We have come to associate the term “technocrats” with the kind of unelected and non-political experts that serve in European governments, particularly those responding to the recent financial crisis that has devastated several economies there. For example, economists like Mario Monti who served as Italy’s prime minister from 2011 to 2013, leading a government of technocrats in the wake of the Italian debt crisis. Their task wasn’t to transform the economic status quo in Italy, but to use their knowledge and expertise to fix that country’s economy.
In fact, “technocrats” was considered to be a term of abuse in the 1960s and the 1970s. It was used then by American intellectuals, especially on the political left, to describe the economists, engineers, and scientists that came to play a critical role in making decisions about domestic and foreign policy. As the critics saw it, asked to build structures that would carry human blood from New York to Chicago, your average technocrat would tell you how much such a project would cost and how long it would take to complete it, but would refrain from asking a very basic question: Why the hell do you need to carry human blood from New York to Chicago?

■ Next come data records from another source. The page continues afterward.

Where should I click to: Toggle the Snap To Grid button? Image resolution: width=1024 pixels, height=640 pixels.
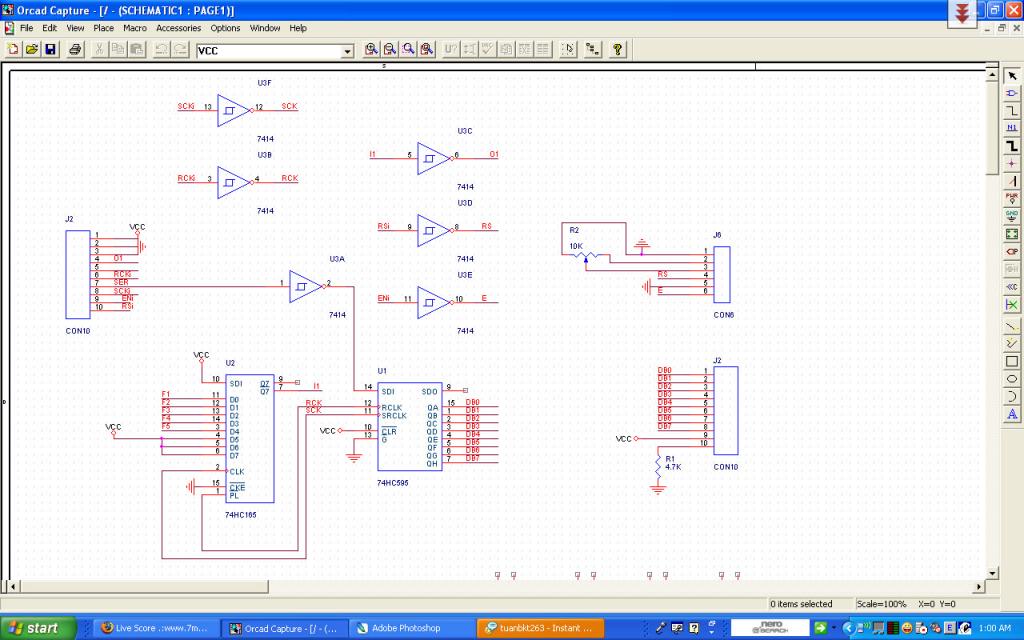coord(569,49)
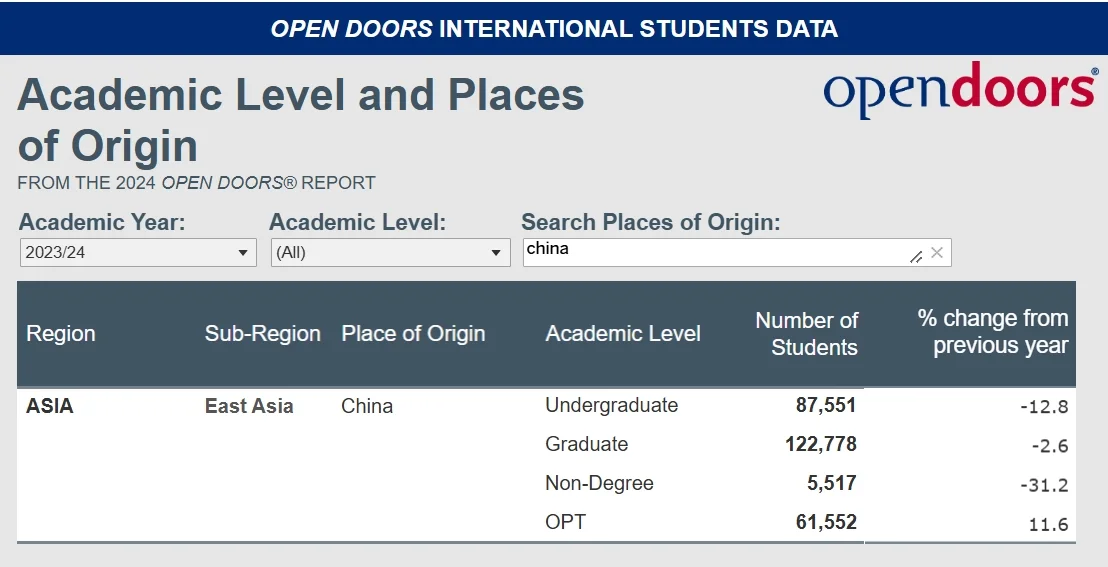Click the Academic Level column header
1108x567 pixels.
[623, 334]
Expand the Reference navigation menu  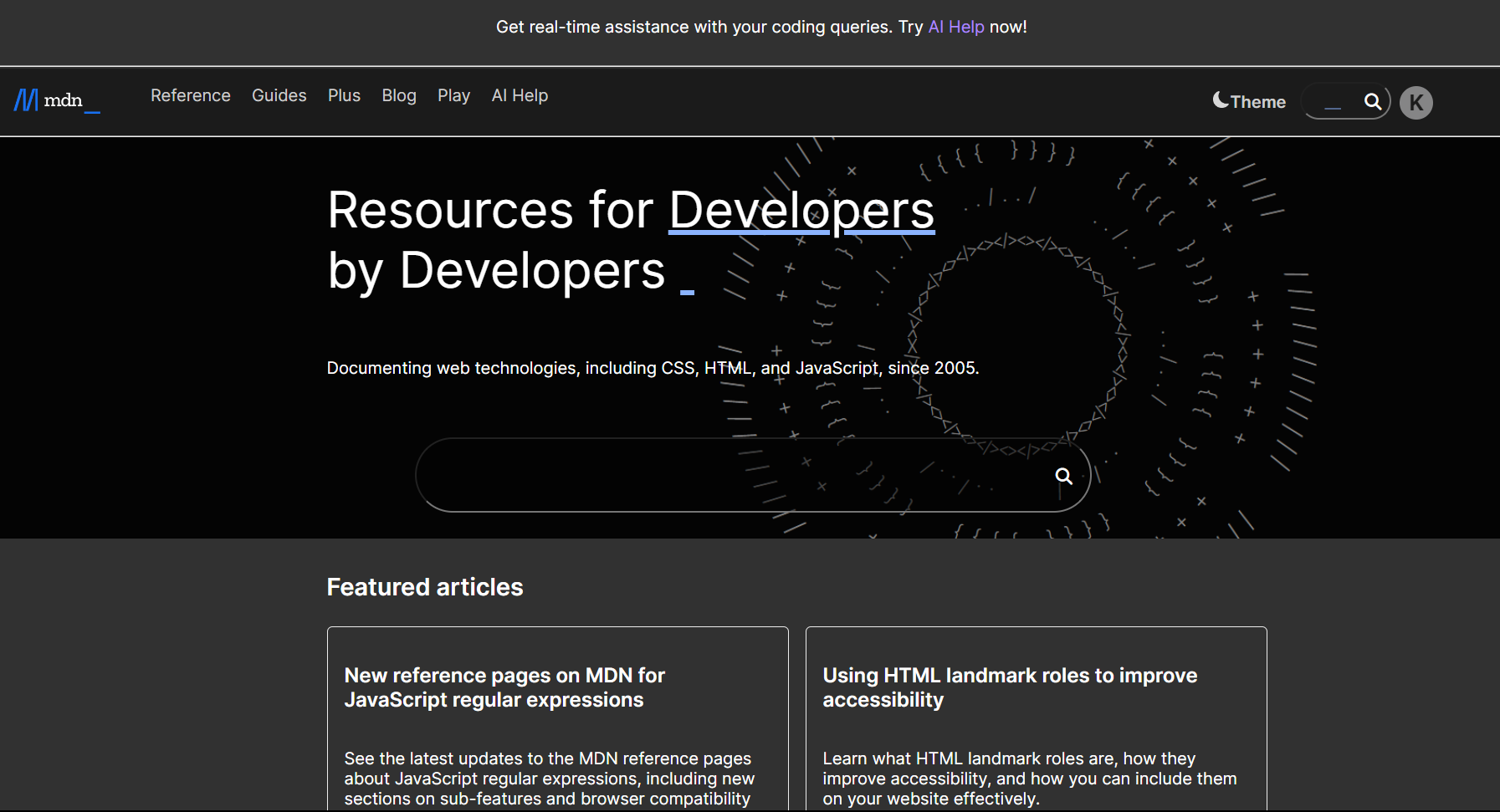[x=190, y=96]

Robert McNamara, the former president of Ford, and later secretary of defense during the escalation of the U.S. involvement in the Vietnam War, was considered the archetype of the detested technocrat, who like the rest of the Best and the Brightest in Washington never came to challenge the intellectual foundations of U.S. military intervention in Southeast Asia, or for that matter, of the entire American Cold War strategy.

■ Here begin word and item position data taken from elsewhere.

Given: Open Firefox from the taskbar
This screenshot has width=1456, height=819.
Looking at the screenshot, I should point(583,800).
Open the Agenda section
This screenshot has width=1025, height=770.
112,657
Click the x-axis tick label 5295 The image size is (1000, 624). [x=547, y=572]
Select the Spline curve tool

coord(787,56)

Instead, McNamara was searching for ways to make that policy work, to make it more cost-effective. But what he and other technocrats failed to take into account was that foreign policy, like other social affairs, involves human beings and not machines that can be calibrated in response to our needs. In a way, it’s the job of political leaders to make decisions based on the needs of their respective societies or, in the case of foreign policy, their national communities (in the form of the “national interest”). Only then does one hire the most talented technocrats to implement their decisions.
From that perspective, General David Petraeus, the leading architect of the 2007 “surge” in Iraq, was another technocrat who succeeded in devising and implementing a policy of providing security to Baghdad and Al Anbar Province. He never questioned whether the decision to oust Saddam Hussein and invade Iraq made sense in terms of U.S. national interests. Petraeus therefore failed to consider the possibility that while the “surge” may have helped fix the American vehicle, it didn’t change the fact that we were driving towards a dead-end in Mesopotamia.
If we make this distinction between political leaders and technocrats, it may lead to the conclusion that when it comes to Donald Trump, we may have gotten the entire “thing” wrong. Trump is not ready to become a political leader. He is the ultimate technocrat, a man who loves to fix things in the same way he helped bring back to life the business he inherited from his father. Unlike our great presidents, he really doesn’t have a personal sense of what America is all about, a perspective which is usually grounded in reading history, in a set of values (religious and otherwise), and a feeling for the current Zeitgeist.